Document and screenshot pointing rows
+---+

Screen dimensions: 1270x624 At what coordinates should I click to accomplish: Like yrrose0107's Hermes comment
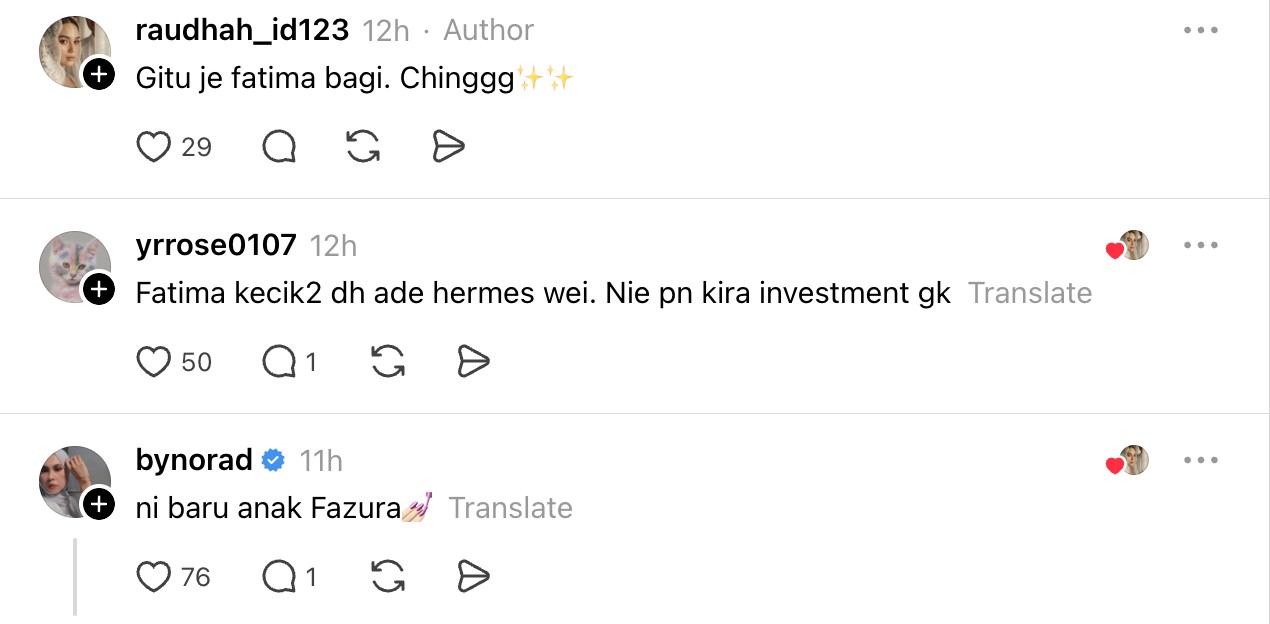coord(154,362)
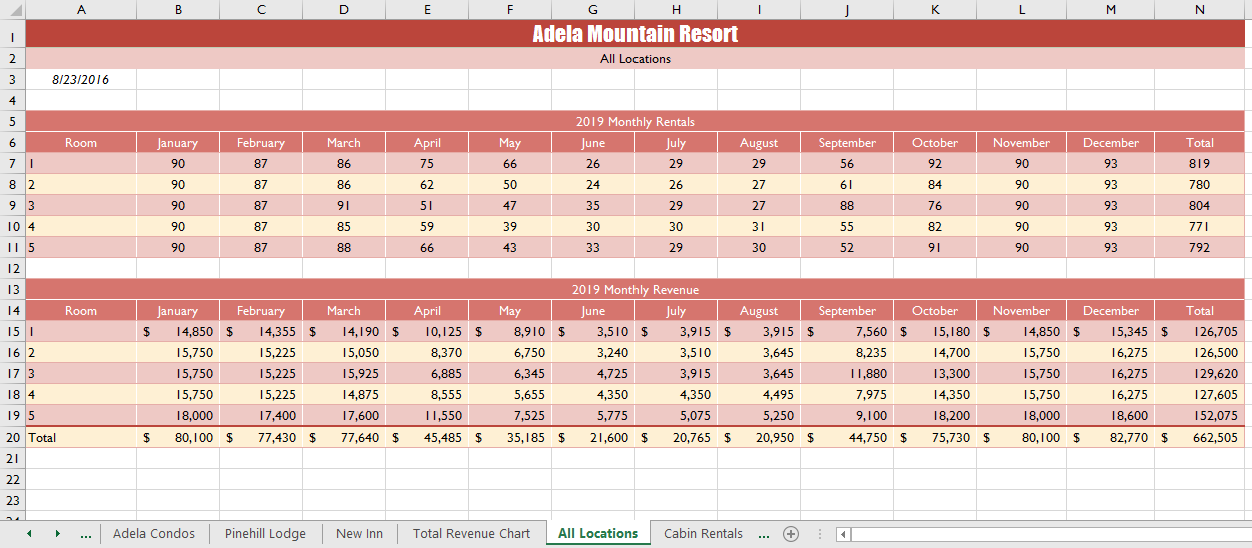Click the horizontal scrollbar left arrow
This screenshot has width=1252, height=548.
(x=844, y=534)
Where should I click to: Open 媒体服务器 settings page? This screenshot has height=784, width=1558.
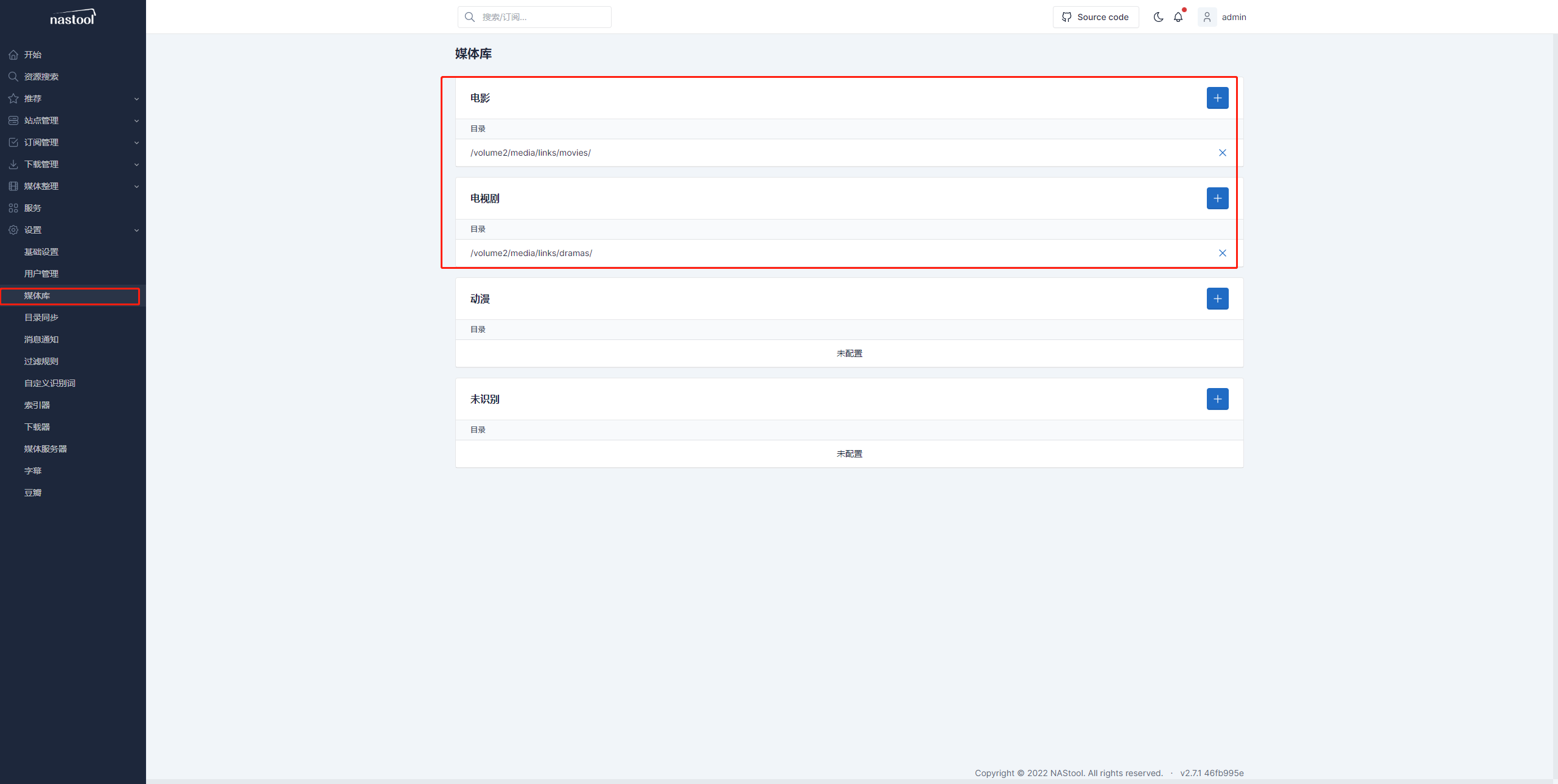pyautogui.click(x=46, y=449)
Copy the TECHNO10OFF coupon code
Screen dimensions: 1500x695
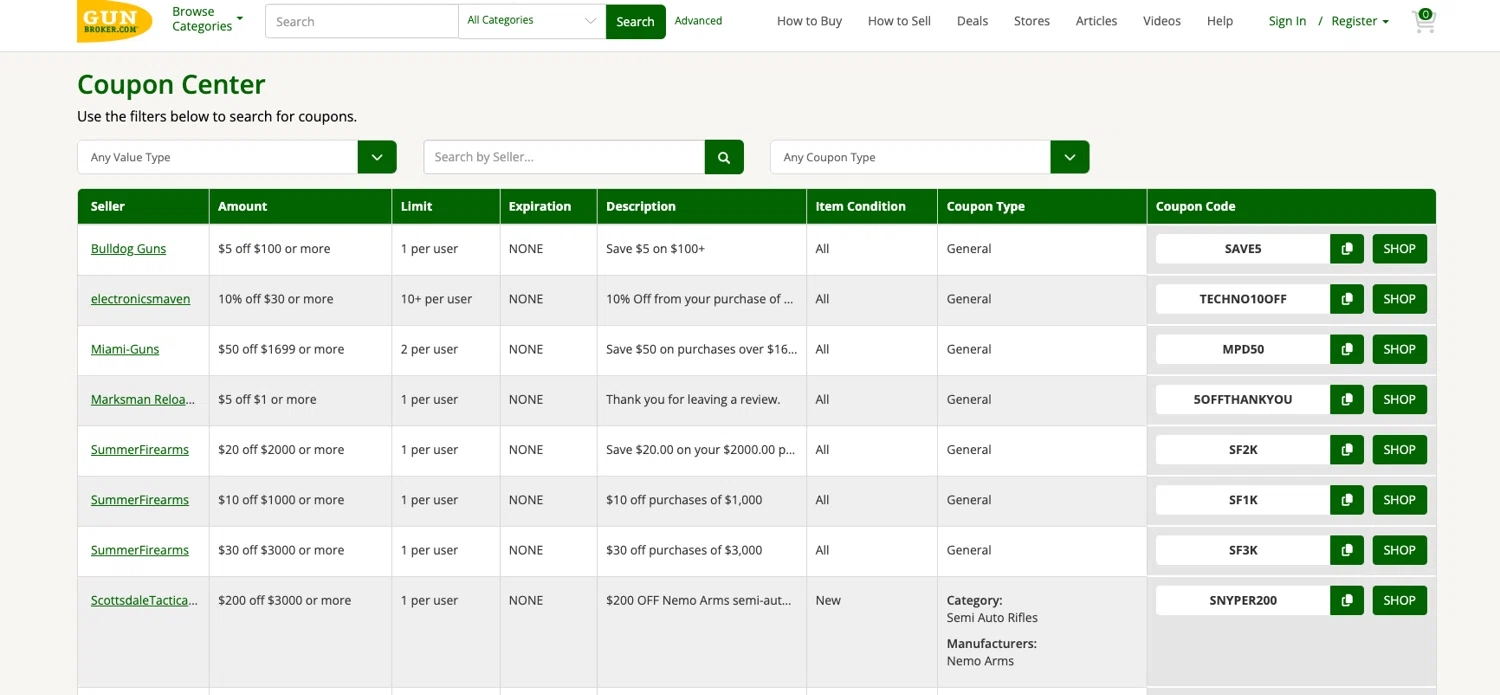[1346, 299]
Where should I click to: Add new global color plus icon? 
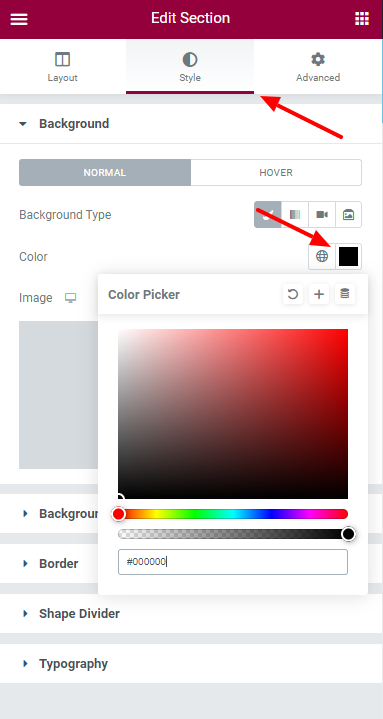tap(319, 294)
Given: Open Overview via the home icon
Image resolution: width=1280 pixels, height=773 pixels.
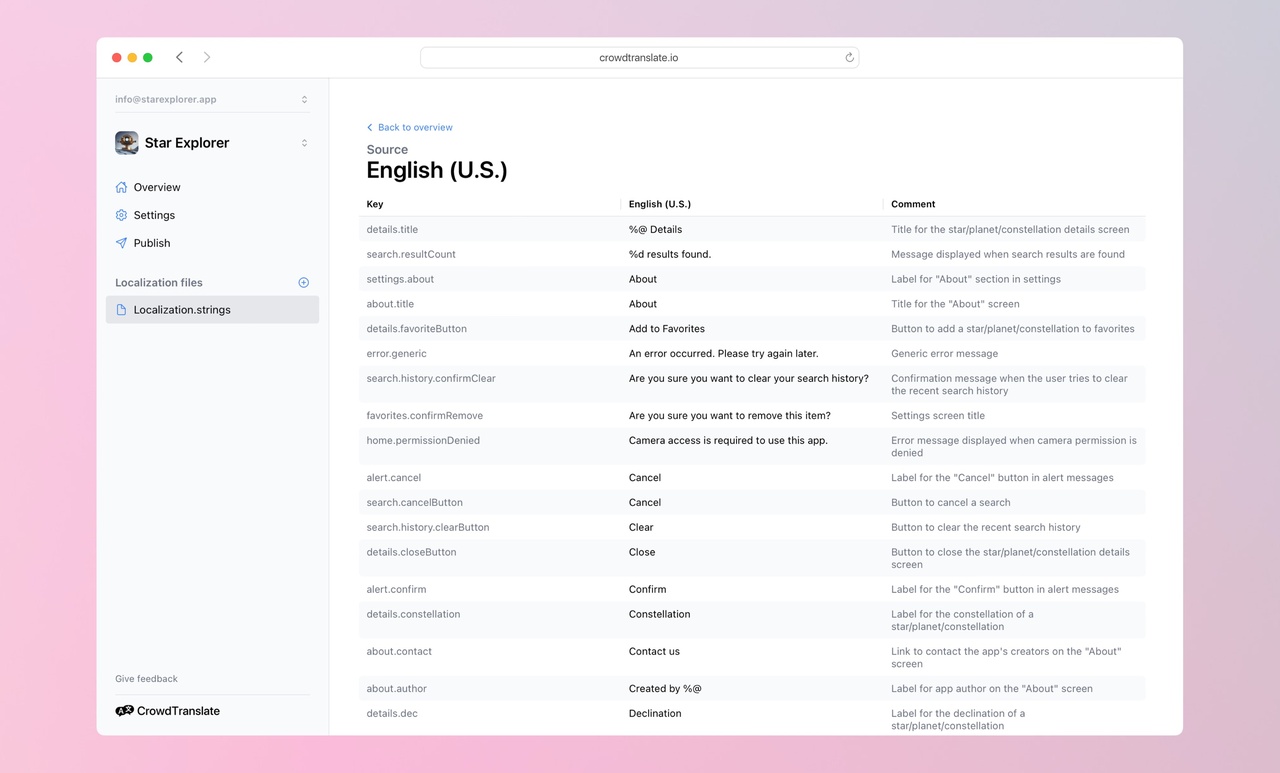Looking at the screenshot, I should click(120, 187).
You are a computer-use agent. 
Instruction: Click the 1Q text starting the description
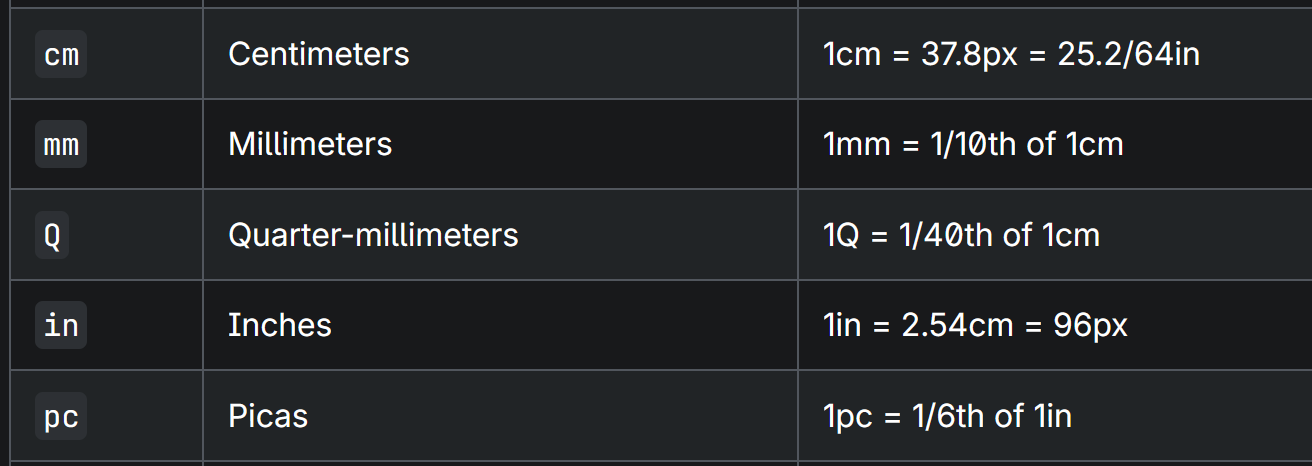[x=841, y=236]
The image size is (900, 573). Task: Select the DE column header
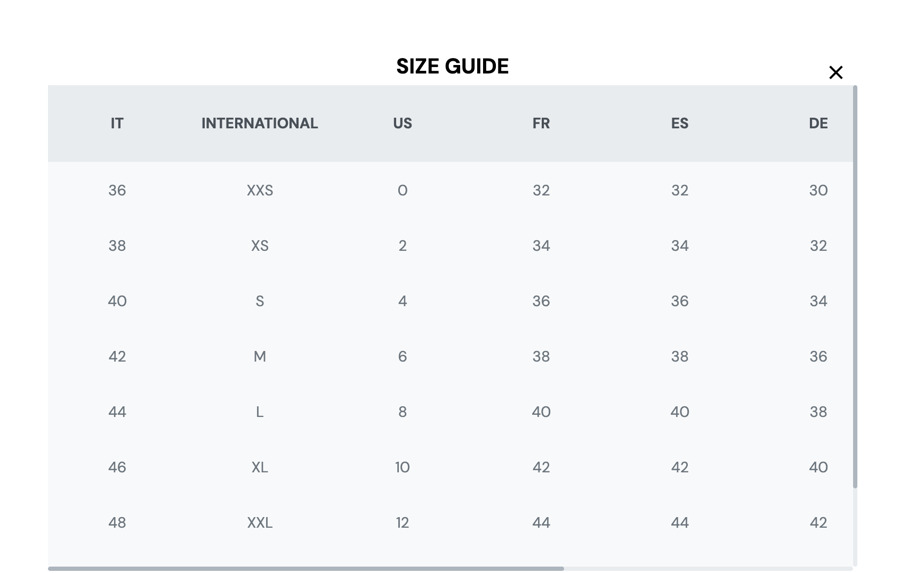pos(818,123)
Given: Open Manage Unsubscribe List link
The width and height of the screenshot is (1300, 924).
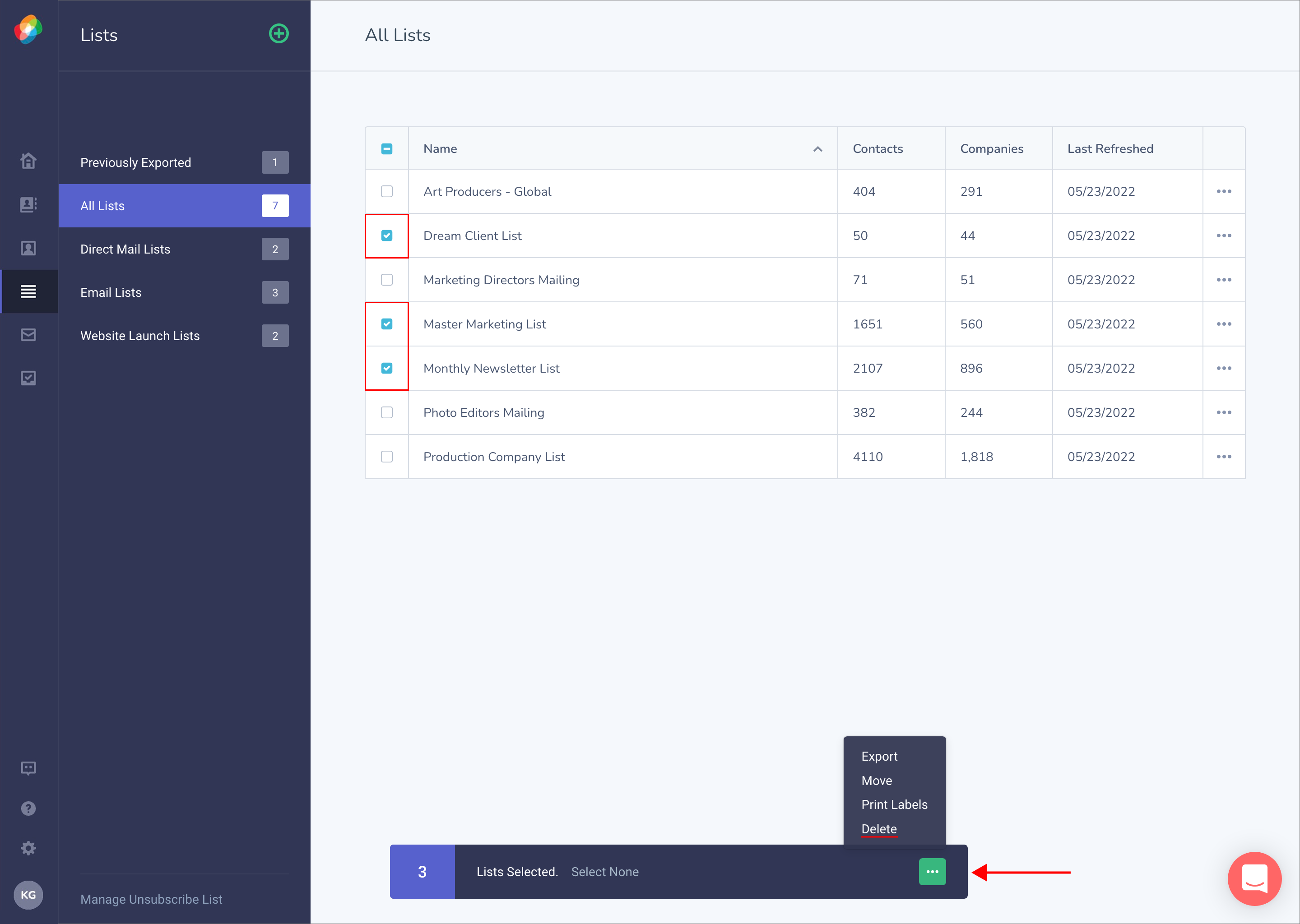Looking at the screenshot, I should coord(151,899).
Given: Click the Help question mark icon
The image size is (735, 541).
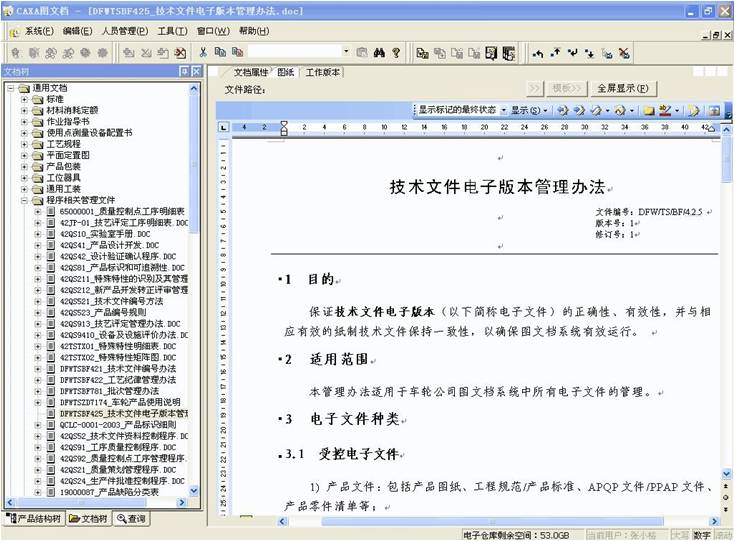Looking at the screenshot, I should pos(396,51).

+---+

**EXERCISE INSTRUCTIONS:** Rewrite every row above, changing each occurrence of "Screen dimensions" to "Display size" and keeping everything else the same. Leave the pictures out of your answer.

**WRITTEN RESPONSE:**
Display size: 1270x624 At what coordinates should I click to accomplish: Like yrrose0107's Hermes comment
coord(154,362)
Click the horizontal scrollbar left arrow
This screenshot has width=1252, height=548.
(x=844, y=534)
Where should I click to: Open 媒体服务器 settings page? This screenshot has height=784, width=1558.
pyautogui.click(x=46, y=449)
Copy the TECHNO10OFF coupon code
Display size: 1500x695
[1346, 299]
Where should I click to: Add new global color plus icon? 
tap(319, 294)
Given: Open Overview via the home icon
Image resolution: width=1280 pixels, height=773 pixels.
Looking at the screenshot, I should click(120, 187).
You are a computer-use agent. 
Instruction: Click the 1Q text starting the description
[x=841, y=236]
The image size is (900, 573). Task: Select the DE column header
pos(818,123)
Given: Open Manage Unsubscribe List link
The width and height of the screenshot is (1300, 924).
Looking at the screenshot, I should coord(151,899).
Given: Click the Help question mark icon
The image size is (735, 541).
Looking at the screenshot, I should pos(396,51).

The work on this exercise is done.